Geopolitically it was a fine set-up; sociologically it was acceptable, but brought necessary changes. There was subconscious swashbuckling. The rights of the individual had become more highly regarded as decentralization took place. And men learned.
Th
ey learned a monetary system based primarily upon barter. They learned to fly; nobody drove surface cars. They learned new things, but they did not forget the Blowup, and in secret places near every town were hidden the bombs that could utterly and fantastically exterminate a town, as such bombs had exterminated the cities during the Blowup.
And everybody knew how to make those bombs. They were beautifully, terribly simple. You could find the ingredients anywhere and prepare them easily. Then you could take your helicopter over a town, drop an egg overside-and perform an erasure.
Outside of the wilderness malcontents, the maladjusted people found in every race, nobody kicked. And the roaming tribes never raided and never banded together in large groups-for fear of an erasure.

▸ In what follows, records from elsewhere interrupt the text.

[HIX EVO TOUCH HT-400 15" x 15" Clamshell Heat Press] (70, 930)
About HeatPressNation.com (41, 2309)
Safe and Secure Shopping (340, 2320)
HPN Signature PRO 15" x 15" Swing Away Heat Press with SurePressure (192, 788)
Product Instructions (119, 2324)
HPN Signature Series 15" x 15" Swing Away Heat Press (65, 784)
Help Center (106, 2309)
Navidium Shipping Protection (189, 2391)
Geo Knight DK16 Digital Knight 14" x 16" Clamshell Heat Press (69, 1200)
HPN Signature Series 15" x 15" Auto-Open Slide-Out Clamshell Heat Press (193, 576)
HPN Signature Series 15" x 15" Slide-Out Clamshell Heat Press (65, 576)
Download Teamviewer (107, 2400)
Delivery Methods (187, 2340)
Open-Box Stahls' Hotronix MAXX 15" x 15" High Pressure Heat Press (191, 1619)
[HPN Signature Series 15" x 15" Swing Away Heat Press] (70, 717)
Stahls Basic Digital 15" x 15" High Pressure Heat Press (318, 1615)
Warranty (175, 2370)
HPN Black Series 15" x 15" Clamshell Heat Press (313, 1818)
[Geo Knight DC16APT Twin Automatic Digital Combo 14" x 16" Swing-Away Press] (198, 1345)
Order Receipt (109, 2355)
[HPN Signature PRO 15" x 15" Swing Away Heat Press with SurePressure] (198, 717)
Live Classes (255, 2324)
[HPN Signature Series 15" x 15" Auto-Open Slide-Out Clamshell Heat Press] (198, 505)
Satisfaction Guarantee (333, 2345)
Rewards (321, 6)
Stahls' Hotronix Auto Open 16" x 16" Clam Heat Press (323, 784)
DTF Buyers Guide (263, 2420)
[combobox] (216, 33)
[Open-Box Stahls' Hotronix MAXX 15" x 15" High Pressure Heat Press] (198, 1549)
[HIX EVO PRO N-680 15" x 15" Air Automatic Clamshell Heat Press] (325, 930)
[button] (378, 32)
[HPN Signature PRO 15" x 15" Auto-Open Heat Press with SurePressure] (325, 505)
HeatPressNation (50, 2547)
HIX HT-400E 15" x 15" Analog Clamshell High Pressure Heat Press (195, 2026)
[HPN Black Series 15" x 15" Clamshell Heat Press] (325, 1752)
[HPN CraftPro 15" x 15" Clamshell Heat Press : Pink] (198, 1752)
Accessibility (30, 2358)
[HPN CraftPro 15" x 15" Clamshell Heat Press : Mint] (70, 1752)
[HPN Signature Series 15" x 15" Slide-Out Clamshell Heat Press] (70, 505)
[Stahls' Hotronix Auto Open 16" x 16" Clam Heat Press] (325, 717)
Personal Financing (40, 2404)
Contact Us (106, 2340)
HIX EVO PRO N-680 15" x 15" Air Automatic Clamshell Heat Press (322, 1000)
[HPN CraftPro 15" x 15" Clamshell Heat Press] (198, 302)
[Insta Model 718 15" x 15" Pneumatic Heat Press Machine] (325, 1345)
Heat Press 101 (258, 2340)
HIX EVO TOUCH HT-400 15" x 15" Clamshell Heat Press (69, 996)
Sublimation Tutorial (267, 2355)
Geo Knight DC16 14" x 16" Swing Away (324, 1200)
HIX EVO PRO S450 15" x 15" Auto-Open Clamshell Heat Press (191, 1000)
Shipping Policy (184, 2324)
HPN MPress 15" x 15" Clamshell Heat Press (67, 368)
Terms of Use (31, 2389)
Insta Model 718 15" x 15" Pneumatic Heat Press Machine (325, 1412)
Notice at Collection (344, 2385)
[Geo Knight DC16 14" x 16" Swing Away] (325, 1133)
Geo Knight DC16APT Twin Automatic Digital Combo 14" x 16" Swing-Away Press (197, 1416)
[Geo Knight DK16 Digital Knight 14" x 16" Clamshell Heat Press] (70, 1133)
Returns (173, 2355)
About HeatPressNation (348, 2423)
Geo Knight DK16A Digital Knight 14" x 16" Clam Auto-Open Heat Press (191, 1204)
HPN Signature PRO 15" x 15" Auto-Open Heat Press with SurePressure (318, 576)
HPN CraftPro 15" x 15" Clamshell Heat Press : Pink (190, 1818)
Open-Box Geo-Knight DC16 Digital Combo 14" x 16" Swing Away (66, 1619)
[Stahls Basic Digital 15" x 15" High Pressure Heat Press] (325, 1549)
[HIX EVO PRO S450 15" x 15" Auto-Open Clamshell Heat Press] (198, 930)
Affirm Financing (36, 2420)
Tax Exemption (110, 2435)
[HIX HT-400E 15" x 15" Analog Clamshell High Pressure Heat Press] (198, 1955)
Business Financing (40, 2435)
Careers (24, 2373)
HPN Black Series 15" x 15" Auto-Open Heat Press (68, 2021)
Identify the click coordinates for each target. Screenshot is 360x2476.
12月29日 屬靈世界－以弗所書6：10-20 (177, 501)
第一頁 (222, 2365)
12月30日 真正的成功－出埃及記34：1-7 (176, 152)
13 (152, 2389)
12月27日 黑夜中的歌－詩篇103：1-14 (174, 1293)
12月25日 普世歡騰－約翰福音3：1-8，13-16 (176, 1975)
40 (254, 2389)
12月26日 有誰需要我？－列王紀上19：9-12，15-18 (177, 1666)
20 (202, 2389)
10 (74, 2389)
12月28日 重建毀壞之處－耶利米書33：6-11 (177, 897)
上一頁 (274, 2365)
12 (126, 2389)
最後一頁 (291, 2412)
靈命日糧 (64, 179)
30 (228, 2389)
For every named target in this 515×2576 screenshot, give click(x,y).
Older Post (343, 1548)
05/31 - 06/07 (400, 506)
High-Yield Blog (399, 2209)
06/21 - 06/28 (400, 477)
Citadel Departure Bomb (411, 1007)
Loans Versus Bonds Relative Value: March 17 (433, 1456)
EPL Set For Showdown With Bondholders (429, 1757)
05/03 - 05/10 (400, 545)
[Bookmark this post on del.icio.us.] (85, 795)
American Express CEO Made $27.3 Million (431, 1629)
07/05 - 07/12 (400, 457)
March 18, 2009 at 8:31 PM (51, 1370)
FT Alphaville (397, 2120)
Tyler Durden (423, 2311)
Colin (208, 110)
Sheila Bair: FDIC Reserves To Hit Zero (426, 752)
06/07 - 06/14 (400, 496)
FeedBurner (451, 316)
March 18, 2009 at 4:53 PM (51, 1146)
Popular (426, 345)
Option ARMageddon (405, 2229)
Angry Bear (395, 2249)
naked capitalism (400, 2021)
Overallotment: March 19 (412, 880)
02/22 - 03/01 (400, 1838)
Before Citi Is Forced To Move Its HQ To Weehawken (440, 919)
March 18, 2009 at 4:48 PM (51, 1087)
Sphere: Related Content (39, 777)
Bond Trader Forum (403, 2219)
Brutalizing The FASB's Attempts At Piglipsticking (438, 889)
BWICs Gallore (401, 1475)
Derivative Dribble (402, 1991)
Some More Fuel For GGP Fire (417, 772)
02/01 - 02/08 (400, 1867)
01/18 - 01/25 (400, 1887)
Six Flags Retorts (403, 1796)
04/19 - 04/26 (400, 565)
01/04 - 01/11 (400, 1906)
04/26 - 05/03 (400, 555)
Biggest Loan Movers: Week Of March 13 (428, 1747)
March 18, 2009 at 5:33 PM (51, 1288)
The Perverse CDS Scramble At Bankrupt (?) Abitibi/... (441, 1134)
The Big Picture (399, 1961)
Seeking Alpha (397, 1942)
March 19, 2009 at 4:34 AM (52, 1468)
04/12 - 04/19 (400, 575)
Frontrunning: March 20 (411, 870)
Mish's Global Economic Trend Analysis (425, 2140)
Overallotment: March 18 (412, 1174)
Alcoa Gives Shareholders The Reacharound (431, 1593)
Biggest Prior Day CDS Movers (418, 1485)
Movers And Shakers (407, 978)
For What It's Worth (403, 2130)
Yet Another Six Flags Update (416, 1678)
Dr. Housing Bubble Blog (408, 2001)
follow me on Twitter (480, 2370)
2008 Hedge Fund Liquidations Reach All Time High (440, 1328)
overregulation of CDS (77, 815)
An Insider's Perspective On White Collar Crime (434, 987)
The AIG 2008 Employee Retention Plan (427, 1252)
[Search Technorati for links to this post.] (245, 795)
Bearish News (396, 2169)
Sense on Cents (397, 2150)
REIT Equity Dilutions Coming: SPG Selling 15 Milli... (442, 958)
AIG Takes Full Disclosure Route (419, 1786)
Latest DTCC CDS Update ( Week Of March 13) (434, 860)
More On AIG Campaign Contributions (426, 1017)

The artisans were maladjusted too, to some degree, but they weren't antisocial, so they lived where they wanted and painted, wrote, composed, and retreated into their own private worlds. The scientists, equally maladjusted in other lines, retreated to their slightly larger towns, banding together in small universes, and turned out remarkable technical achievements.
And the Baldies--found jobs where they could.
No nontelepath would have viewed the world environment quite as Burkhalter did: He was abnormally conscious of the human element, attaching a deeper, more profound significance to those human values, undoubtedly because he saw men in more than the ordinary dimensions. And also, in a way--and inevitably--he looked at humanity from outside.
Yet he was human. The barrier that telepathy had raised made men suspicious of him, more so than if he had had two heads-then they could have pitied. As it was--
As it was, he adjusted the scanner until new pages of the typescript came flickering into view above. "Say when," he told Quayle.
Quayle brushed back his gray hair. "I feel sensitive all over," he objected. "After all, I've been under a considerable strain correlating my material."